Tuesday, July 6, 2010

Color Correcting

The last few days I’ve been color-correcting my upcoming book. Since the subject is “color and light,” my publishers and I want to get it as accurate as we can.

Each of the 270 or so separate color illustrations has to be checked and marked up on the press proofs.

Fortunately we have most of the original art available for comparison. This painting, called “Doorway to Mystery,” was first published in Dinotopia: The World Beneath, a copy of which lies open next to the page proof. The blue-greens of that water are especially hard to capture.


Anonymous said...

Color correction really is a pain! It's one of the first things I shelled out money for when I went formal with the art business thing, real color correction software.

I am looking forward to Color and Light! I have it on order. :)

China Blue Rockett said...

This is amazing, I love that you can work so closely with the publisher to make the book *perfect*.

I cannot *wait* for this book.

Kyle Hall said...

Hi, Mr. Gurney. We met at Anthrocon a few times. You might remember me as the guy with spiky hair who asked you to autograph the postcard for Chris Batista, the person whose idea it was to invite you to AC.

Colour correction can be a tricky thing when it comes to printing. It requires careful calibration of your computer monitor, and the right ambient light.

I know this first-hand because a couple of months ago, I printed a small car magazine—it was my first big project since I got out of school. Everything looked great on two different computer monitors, but when it was printed, the photos had a slight green tint to them. Maybe it was because of the light in the room, or I just totally fluked, but I didn't catch that when they gave me the proof before doing the full run. It's good to see you being so careful with your book. I'll have to be more conscientious with my future projects.

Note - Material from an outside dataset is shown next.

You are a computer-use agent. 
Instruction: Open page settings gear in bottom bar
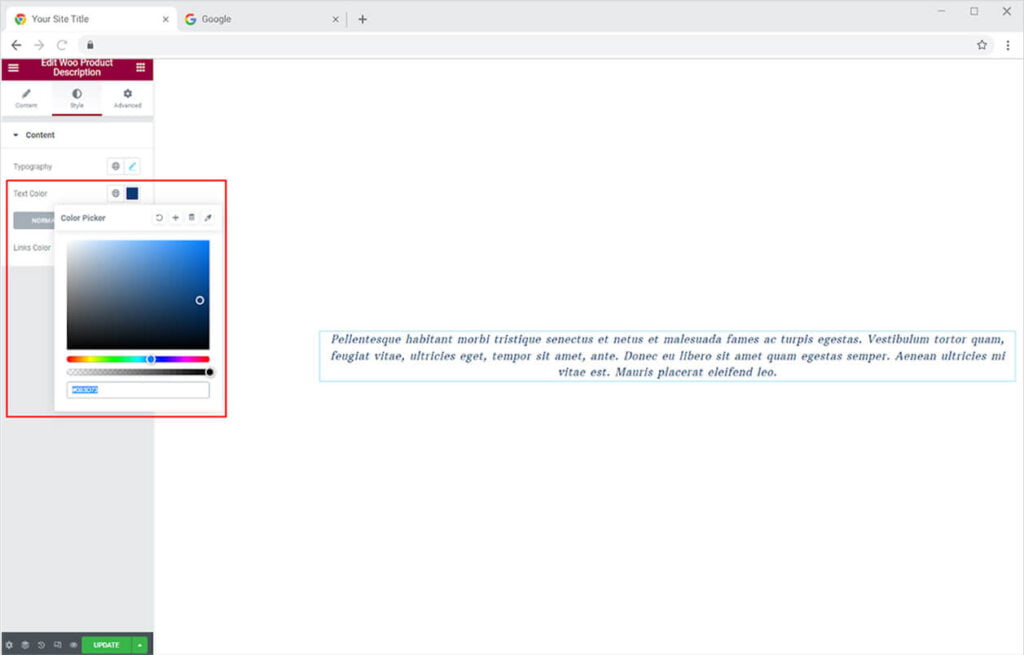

I'm half-way through Imaginative Realism, and I'm really looking forward to your new book!

Making A Mark said...

Do you photograph your images with one of those CMYK pantone strips?

The first time I got some of work professionally photographed, a strip was inserted plus a greyscale to provide a baseline for all future printing. It certainly seems to reducve the scope for errors.

James Gurney said...

Hi, Kyle, good to see you at AC

Katherine, yes, I do shoot the art with the color strips, and when I have it shot professionally, they also use it. It really helps standardize the process, but it still takes a lot of tweaking.